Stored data
- - - - - - -

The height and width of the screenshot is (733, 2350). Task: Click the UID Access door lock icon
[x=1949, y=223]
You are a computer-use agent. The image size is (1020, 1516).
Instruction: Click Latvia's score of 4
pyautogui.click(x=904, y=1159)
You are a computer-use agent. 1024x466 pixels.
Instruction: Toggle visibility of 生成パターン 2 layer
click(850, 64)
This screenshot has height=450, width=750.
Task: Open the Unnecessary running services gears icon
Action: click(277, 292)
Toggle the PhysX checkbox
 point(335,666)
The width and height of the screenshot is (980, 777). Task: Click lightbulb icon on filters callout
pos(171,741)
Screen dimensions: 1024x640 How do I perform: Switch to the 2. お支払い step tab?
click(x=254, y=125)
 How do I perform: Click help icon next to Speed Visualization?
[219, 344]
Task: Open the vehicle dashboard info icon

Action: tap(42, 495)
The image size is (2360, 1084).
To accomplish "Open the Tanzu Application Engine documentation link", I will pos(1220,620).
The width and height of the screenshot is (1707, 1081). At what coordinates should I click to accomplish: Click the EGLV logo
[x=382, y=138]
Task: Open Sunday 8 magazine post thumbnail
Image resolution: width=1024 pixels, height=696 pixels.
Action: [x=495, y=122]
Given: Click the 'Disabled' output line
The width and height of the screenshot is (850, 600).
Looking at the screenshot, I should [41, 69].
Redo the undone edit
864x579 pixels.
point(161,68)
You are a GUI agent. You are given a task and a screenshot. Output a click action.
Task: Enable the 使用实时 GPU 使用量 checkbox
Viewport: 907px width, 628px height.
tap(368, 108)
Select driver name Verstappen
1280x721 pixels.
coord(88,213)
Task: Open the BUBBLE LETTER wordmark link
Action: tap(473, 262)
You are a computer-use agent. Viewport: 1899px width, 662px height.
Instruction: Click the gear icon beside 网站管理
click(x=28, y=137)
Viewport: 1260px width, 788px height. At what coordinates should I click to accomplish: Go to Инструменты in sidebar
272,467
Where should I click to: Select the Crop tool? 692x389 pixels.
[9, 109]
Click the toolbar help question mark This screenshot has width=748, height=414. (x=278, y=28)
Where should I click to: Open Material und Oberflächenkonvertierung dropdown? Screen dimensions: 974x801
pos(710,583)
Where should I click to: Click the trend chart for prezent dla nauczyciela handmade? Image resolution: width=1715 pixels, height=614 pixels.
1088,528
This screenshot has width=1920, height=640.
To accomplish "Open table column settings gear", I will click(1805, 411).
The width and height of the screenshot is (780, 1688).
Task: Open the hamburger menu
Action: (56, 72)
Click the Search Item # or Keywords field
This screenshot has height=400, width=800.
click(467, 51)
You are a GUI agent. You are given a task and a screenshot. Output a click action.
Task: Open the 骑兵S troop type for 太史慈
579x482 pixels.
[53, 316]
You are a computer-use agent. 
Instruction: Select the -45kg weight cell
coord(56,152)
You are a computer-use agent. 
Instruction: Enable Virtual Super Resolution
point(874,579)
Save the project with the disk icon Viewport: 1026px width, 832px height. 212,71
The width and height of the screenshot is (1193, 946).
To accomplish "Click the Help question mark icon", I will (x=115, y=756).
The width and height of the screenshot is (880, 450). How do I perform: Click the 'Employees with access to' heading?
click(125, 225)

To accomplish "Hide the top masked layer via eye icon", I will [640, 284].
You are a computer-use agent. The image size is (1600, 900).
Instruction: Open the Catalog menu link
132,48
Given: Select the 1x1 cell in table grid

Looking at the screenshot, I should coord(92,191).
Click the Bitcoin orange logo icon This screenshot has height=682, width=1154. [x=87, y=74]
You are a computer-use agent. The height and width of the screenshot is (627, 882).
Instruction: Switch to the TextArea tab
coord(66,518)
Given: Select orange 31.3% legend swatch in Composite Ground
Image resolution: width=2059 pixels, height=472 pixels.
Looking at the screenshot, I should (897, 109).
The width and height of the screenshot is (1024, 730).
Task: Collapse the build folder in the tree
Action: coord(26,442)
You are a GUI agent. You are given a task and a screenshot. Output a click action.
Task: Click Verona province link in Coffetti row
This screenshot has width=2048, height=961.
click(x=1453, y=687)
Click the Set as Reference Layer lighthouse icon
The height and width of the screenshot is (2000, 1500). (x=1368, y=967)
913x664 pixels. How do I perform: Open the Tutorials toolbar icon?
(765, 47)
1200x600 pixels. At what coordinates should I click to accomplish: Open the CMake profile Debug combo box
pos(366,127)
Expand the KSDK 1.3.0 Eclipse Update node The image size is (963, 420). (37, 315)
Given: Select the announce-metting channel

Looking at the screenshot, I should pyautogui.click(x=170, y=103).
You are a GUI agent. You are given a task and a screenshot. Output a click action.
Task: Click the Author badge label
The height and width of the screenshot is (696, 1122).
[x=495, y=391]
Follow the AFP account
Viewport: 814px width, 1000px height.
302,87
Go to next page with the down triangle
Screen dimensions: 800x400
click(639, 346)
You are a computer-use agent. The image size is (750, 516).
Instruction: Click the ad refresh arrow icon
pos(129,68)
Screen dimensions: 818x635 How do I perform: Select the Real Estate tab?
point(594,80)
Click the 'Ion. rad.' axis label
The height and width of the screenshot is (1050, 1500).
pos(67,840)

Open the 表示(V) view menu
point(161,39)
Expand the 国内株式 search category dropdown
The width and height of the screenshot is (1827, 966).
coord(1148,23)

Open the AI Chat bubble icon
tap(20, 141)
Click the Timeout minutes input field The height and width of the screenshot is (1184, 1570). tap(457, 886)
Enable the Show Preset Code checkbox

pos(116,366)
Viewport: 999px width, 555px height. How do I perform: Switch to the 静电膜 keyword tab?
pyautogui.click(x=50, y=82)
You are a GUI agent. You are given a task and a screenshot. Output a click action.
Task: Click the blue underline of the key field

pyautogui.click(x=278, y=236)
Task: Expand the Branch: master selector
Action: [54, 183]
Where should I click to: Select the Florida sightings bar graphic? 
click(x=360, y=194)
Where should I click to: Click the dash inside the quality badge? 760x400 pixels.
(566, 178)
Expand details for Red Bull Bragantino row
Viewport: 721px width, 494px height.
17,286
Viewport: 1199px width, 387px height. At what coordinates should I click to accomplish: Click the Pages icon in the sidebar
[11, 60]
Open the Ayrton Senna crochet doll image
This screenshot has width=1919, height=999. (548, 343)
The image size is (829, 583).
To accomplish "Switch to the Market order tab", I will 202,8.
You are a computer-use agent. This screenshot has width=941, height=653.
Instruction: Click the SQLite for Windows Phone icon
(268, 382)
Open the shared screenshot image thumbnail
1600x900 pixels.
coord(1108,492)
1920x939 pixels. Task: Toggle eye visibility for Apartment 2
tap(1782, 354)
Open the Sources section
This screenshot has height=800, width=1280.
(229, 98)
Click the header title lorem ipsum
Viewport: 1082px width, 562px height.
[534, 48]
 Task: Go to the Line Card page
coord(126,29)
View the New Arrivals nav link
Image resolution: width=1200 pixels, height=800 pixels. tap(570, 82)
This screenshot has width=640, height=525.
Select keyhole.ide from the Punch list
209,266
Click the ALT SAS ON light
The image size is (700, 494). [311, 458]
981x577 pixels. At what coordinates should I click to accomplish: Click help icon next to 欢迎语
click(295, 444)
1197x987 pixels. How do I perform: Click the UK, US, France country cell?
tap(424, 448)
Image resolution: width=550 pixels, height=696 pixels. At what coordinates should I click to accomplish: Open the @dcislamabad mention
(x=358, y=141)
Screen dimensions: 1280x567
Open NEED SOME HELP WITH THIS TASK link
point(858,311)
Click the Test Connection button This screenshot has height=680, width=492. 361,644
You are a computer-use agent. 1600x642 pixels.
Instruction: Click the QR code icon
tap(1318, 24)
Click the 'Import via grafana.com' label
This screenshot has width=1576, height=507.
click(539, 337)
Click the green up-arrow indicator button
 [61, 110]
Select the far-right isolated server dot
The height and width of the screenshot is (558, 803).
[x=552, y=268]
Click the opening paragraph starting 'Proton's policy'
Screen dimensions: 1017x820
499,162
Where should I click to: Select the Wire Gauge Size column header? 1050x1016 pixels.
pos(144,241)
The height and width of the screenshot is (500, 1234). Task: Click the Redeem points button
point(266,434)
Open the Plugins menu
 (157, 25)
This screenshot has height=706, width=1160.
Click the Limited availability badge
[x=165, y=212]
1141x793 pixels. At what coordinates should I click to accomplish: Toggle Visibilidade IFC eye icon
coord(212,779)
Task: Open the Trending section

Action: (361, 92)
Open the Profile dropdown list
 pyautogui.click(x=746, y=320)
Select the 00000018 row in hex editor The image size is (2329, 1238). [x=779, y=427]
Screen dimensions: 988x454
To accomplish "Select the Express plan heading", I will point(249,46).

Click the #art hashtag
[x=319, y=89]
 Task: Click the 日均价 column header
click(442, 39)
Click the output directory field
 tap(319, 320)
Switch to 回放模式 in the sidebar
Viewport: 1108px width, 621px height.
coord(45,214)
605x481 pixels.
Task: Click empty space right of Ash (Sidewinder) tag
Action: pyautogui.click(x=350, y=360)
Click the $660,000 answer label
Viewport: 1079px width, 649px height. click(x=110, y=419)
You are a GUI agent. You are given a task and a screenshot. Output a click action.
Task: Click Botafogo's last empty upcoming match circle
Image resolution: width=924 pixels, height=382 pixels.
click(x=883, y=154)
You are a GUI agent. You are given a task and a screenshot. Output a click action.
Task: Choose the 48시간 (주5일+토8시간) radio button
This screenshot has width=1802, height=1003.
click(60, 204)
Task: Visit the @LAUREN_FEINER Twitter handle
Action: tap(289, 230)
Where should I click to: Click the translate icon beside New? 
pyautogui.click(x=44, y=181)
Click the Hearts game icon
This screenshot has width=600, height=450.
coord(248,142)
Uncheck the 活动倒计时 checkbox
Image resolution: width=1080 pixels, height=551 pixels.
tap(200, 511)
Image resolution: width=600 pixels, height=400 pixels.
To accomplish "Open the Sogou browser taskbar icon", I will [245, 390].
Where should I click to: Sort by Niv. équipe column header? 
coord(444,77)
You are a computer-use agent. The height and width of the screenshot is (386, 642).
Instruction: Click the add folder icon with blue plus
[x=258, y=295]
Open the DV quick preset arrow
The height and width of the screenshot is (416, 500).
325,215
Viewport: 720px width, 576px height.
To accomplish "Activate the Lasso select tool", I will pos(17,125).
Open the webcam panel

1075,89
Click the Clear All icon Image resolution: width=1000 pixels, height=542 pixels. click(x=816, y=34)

- - - - - - -

Every line that contains the string "orange" should be copied from the records.

Click the Bitcoin orange logo icon This screenshot has height=682, width=1154. [x=87, y=74]
Given: Select orange 31.3% legend swatch in Composite Ground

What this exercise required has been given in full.